Self-Publishing Company Consolidation

Marydee Ojala @ 9:40 am

In the May/June 2008 issue of ONLINE Walt Crawford devoted his column to his experiences with self-publishing books. He talked about Lulu and about CreateSpace (an Amazon company). His books published witih CreateSpace bear the imprint of Cites & Insights. A friend of mine took Walt’s column to heart and self-published a cookbook to give to her family and friends. I’m thinking iti won’t show up in WorldCat, although Walt’s self-published books do. I just checked and the book he published with Lulu, Balanced Libraries: Thoughts on Continuity and Change, is in 64 libraries, while his Cites & Insights books are in fewer. Academic Library Blogs is held by 15 libraries and Public Library Blogs is in 28.

There are other companies in the self-publishing space. Yesterday, one of them, Author Solutions, Inc. bought a rival self-publishing company, Xlibris, further narrowing the field. Author Solutions, based in Bloomington, Indiana, also owns the imprints AuthorHouse, AuthorHouse UK, iUniverse, Wordclay,and Inkubook. Author solutions is owned by San Mateo, California-based private equity firm Bertram Capital Management LLC. Bertram acquired Author Solutions in January 2007 and added iUniverse to the portfolio in October 2007. Author solutions estimates it published 19,000 titles in 2008, while Xlibris, based in Philadelphia, says it has over 20,000 titles in print. Xlibris brings marketing tools to Author Solutions, something that Walt discussed in his column. The publishing on demand companies he dealt with handle printing, order placement, payment, and shipping. They don’t market your book for you. How much marketing do self-published books need?

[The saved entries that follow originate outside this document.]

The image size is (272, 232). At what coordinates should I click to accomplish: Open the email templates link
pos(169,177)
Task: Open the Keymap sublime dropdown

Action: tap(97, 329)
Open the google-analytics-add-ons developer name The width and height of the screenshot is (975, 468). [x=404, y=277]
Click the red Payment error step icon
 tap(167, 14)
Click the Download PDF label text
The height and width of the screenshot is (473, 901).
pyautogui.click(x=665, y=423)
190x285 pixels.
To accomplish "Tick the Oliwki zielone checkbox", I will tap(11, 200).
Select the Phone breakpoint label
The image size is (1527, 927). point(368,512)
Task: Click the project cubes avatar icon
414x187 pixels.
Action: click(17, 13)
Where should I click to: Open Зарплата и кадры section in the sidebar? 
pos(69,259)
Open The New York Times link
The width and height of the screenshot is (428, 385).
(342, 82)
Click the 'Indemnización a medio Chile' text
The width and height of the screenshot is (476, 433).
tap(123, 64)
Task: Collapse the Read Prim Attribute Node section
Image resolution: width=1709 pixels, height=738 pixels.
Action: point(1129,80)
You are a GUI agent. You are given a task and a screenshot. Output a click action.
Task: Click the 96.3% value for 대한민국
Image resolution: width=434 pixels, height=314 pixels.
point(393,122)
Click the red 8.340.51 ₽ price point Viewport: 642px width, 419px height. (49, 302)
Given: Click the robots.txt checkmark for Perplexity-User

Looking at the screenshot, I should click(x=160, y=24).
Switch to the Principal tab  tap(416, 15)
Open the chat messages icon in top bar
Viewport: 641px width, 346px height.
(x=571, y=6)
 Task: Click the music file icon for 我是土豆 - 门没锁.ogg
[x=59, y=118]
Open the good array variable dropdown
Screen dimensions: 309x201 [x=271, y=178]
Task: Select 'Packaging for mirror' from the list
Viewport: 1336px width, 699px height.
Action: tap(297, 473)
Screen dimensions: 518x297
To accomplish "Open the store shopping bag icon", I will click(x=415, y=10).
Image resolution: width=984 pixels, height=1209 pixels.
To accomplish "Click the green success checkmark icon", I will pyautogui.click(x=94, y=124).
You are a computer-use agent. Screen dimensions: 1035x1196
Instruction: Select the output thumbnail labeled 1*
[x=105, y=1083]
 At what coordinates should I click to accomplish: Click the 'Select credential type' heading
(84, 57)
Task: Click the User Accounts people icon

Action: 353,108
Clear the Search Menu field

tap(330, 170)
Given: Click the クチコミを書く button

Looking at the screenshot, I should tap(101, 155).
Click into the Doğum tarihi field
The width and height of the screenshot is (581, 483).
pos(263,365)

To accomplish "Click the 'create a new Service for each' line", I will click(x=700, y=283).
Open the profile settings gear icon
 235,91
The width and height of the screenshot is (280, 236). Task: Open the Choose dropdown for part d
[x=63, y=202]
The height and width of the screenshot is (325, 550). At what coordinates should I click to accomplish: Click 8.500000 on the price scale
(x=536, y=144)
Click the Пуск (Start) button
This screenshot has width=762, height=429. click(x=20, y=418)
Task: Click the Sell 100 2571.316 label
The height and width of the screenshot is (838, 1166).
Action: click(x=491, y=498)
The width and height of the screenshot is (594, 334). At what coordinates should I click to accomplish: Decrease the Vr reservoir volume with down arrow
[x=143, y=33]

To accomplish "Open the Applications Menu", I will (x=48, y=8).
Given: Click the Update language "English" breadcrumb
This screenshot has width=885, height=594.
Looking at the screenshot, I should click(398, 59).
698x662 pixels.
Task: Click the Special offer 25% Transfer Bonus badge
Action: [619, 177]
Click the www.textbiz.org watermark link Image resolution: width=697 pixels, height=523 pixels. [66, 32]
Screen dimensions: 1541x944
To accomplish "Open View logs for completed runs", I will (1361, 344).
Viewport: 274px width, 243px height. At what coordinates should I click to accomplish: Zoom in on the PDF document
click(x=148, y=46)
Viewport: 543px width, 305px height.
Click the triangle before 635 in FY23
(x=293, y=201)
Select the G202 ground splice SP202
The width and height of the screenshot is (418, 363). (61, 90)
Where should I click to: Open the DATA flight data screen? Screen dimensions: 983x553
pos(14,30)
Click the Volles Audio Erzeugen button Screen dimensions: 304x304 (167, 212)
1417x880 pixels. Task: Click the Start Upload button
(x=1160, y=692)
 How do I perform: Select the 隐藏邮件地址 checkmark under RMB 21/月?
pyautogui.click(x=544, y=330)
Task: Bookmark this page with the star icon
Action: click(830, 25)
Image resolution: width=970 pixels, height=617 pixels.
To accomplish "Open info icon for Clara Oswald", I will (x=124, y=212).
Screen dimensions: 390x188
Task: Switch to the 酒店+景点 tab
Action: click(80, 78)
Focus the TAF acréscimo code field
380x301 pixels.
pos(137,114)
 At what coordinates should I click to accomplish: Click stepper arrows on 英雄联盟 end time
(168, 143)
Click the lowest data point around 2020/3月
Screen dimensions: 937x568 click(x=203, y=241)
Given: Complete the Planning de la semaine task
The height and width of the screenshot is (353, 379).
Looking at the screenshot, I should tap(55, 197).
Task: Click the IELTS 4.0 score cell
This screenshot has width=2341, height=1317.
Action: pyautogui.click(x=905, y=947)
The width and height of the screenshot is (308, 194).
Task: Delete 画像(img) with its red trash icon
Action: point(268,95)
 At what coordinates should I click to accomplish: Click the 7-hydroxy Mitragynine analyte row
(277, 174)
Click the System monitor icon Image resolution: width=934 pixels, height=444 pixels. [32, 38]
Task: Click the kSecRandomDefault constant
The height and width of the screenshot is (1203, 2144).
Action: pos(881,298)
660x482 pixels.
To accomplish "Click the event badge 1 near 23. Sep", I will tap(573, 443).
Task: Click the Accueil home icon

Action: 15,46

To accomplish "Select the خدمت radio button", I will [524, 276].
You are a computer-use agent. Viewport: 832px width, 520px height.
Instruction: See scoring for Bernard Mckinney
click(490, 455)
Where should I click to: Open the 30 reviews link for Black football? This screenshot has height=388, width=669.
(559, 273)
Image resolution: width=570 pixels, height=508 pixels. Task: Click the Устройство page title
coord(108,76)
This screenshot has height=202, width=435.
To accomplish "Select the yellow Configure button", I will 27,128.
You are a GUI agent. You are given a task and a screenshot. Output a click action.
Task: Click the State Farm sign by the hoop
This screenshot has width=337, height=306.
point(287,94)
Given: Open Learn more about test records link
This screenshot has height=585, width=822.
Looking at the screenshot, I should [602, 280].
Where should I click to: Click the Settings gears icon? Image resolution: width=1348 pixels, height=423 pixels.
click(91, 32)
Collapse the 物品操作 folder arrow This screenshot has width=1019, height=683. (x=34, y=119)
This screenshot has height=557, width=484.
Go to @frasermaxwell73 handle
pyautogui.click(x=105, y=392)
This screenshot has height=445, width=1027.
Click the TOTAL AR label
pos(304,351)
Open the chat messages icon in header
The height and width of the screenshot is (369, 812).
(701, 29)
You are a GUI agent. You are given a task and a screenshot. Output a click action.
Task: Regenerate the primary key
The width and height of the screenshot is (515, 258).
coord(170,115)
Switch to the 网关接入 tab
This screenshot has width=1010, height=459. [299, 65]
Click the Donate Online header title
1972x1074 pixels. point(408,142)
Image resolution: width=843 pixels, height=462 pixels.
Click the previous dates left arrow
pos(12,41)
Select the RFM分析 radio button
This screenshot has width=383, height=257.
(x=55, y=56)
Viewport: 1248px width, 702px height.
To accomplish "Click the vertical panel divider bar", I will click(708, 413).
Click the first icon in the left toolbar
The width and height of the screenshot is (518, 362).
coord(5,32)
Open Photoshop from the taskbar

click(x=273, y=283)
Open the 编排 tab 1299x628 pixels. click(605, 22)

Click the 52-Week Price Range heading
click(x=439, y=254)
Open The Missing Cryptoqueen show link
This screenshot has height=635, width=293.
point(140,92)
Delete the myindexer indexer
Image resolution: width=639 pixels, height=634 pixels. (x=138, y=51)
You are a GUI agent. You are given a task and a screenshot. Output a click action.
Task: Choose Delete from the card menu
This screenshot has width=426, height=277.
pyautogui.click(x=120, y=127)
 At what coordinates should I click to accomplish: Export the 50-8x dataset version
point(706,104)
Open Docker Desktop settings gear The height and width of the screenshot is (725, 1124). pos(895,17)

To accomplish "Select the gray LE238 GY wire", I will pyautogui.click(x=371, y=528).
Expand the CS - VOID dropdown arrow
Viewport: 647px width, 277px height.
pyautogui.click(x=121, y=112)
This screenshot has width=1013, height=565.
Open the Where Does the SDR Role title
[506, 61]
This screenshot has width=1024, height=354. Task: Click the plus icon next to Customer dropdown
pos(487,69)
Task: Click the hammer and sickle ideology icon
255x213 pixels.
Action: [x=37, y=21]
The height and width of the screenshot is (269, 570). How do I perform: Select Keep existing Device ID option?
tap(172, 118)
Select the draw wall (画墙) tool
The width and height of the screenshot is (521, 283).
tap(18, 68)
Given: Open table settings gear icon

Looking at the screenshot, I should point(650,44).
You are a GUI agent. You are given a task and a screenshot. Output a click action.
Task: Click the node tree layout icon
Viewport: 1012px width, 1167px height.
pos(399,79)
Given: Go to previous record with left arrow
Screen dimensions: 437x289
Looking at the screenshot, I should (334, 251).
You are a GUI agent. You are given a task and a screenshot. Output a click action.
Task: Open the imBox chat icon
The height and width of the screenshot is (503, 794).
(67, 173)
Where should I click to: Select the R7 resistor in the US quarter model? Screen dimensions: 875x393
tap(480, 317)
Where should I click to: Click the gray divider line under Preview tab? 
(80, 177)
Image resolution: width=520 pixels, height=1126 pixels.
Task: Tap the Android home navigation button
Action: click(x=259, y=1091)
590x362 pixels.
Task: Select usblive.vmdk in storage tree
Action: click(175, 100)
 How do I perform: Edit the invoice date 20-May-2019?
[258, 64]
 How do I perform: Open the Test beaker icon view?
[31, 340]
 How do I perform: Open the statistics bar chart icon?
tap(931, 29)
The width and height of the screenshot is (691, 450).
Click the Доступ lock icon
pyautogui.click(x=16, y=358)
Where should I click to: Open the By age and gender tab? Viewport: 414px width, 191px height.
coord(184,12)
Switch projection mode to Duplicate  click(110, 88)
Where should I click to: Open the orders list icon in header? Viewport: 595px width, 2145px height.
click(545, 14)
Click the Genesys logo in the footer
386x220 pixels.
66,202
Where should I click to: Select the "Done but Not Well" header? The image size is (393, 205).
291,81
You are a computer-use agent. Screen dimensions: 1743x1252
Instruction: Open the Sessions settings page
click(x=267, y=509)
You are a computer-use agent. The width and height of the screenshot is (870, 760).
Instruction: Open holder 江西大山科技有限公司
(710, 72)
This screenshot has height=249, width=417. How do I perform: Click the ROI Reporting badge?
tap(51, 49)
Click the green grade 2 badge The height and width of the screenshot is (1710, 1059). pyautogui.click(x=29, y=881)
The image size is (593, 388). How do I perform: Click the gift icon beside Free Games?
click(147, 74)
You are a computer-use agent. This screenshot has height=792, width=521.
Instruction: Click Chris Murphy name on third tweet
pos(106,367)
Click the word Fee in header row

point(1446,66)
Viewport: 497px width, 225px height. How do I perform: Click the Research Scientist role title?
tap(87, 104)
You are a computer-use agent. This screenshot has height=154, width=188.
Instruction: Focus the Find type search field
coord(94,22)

That depends on why the author wants to publish. If, like my friend, you’re creating a book for family and friends, marketing is not an issue. If you want a best-seller, marketing is essential.

1 Comment

  1. Maybe I should clarify: Lulu certainly offers marketing services–but as an optional choice (actually set of choices), at optional fees. With Lulu, I could do books with zero upfront cost (ditto CreateSpace). Most of Author Solutions’ options, including Xlibris, have upfront costs ranging from a few hundred to a few thousand dollars. All of which may be entirely appropriate if you want or need marketing services, or book design services, or editorial services, or whatever (all of which Lulu also offers through a network of providers).

    The book version of Cites & Insights is there mostly so I can have my own bound copy, frankly–and with the zero-overhead model, it wasn’t significantly more expensive than printing it out locally and having it bound, and I get a much nicer result.